Ветер все сильнее, парусом – терракотовая штора, глухая  глиняная ночь; скоро – самая ее  середина. Сторож, сторож, сколько ночи?.. Я подкатил коляску к распахнутому окну, плотно затворил за ним ставни. Старший брат!.. скачет в окно как юнец; вообще, мне кажется порой, что он моложе меня, что это я за него отвечаю…  Прости, прости меня, брат. Далеко ты или в двух шагах – нет у меня такой силы в голосе, чтоб ты меня услышал, чтоб расслышал, чтобы простил. 

Ночь – к середине. И там, посреди  ветра и песка, я слышу голос, слышу пение: «Плотию уснув, яко мертв…» Поют все сильнее, все светлее, все слезней и радостней, все победительней,  во все небо и во всю пустыню, во весь наш скудный, издыхающий  мир; дело к полночи, и месяц нисан  на календаре.





КАЛЕНДАРНЫЙ ВОПРОС



С запада если на восток, от Рождества до Рождества, пешим хождением – тринадцать дней ходу. Пора покидать эти  ясли, парчовую и стеклярусную солому, пересекать снежную пустыню, покидать готический вертеп,  и держать путь -  в вертеп шатровый, устраиваться в солому соломенную, - что Ты с ними поделаешь, ничего не хотят слушать. Никогда не хотели. Снова и снова -  приму как есть, придется уж потерпеть. Вот заглянуть к ним на праздничный огонек – да что толку:   их не перекричишь, не перегромыхаешь, не переболишь, не переласкаешь – вон  как они орут, дом от них сотрясается, вершат свои игрища –  подростки, а кулаки уже жесткие, а слюна кипуча, а ломкие петушиные голоса уже  свинцовы, злы, а юшка-то из разбитых губ настоящая, кровь-руда, плавь руду, куй железо канонов пока горячо, освяти кулаки в крови еретика, в соплях схизматика,  вмажь ему, чтоб не хлюздил! Вместе им тесно, порознь – скучно, а как соберутся играть – так драка, милые Вы Мои, смертные Вы Мои, глупые, жалкие, кровные, родные, всех бы вас в карман посадить и лелеять, да где там!
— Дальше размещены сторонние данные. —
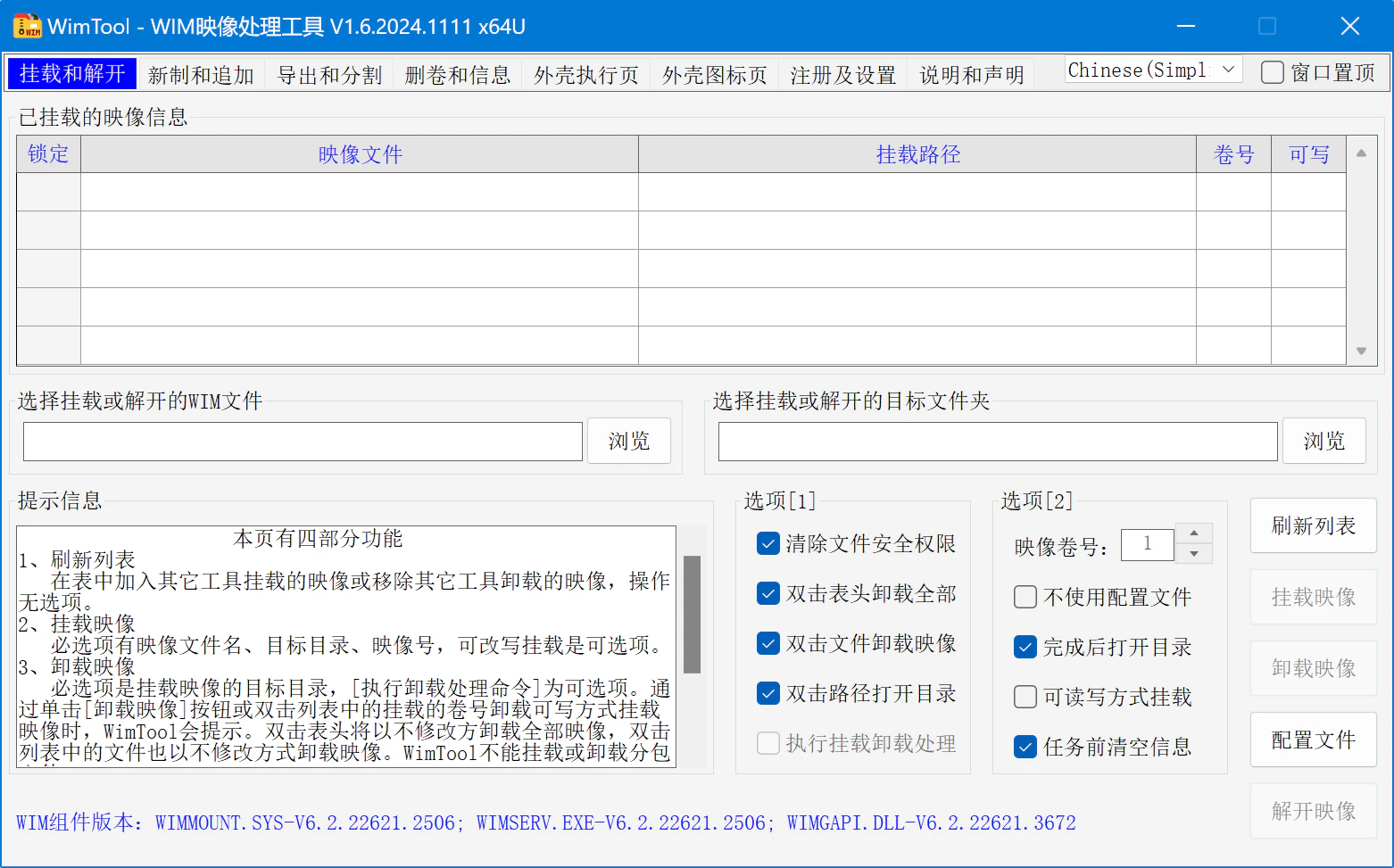Open the interface language dropdown
1394x868 pixels.
coord(1230,69)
Одни Мои Младенческие мечты – ни карманов в пеленках у Меня нет, ни вы Младенцев  не терпите, в игру не берете, не вертись под  ногами, Ты не врубаешься, пошел отсюда, а то и Тебе прилетит, эй там, Мальца унесите! – и в бой под знаменами правды-истины, одни тычут другим в нос астрономическими точнотами,  другие одним – чудесами, цветением терна в Гластонбери, мерри кристмас; кто-то уже, плюясь выбитыми зубами, скуля, уполз в угол,  невидяще уставился перед собой, истерически смеется сквозь слюну и всхрипы,   вымещает обиду на слабом – тряпичного сантаклауса потрошит, носок с подарками в исступлении ножницами режет;  у кого-то крыша уже  уехала далеко, видимо, тяжелым ударили  – тупо хихикая, мочится на рождественскую ель , на нижние ветви – коротка пубертатная струя, до верхних не добьет – а все утешение,  вот мол  вам, сволочи, праздник, все врали, нет никакого Рождества, никаких волхвов, ни звезды, ни неба вокруг  звезды,  деда-мороза нет, ничего нет, и вас, гадов, не будет, ночью дом подожгу, сам сгорю, и фиг с ним, а вас за собой утяну! 
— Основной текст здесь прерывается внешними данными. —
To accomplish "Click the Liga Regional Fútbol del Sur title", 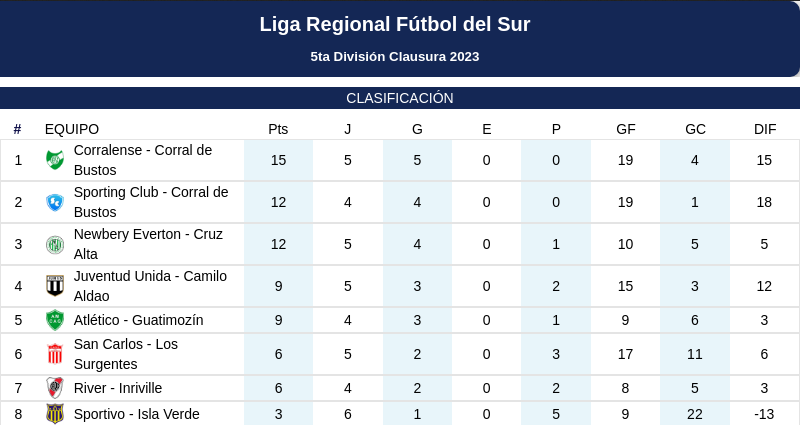I will click(395, 24).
Младенец прикрывает двери и неслышно выходит в ночь. Ослик  - от самой пещеры за Ним трусил, жмется у крыльца,  тычется замшевым  носом, вздыхает – бедняжка, опять покормить забыли? Ну потерпи, милый, вот и еще год миновал, потерпи ,уже скоро!.. Ослик печален, но молчит: приучен за столько-то веков, знает – взывать бесполезно, пойдет все равно, проводить не даст.  Тринадцать дней пути, снежная пустыня, второй раз родиться. Все часы в мире остановили ход, все Вифлеемские звезды сошлись в одну и освещают путь – спасибо вам, звездочки, знаю, любите Меня, но такая ваша звездная доля, светите, а не греете, не плачьте обо Мне, светлые, ну не извиняйтесь, Я ведь все, все понимаю! Ничего, Я не замерзну, Мне ведь не впервой. (Ох, и правда, холодно!.. одни разговоры про парниковый эффект, а тепла нет как нет…) 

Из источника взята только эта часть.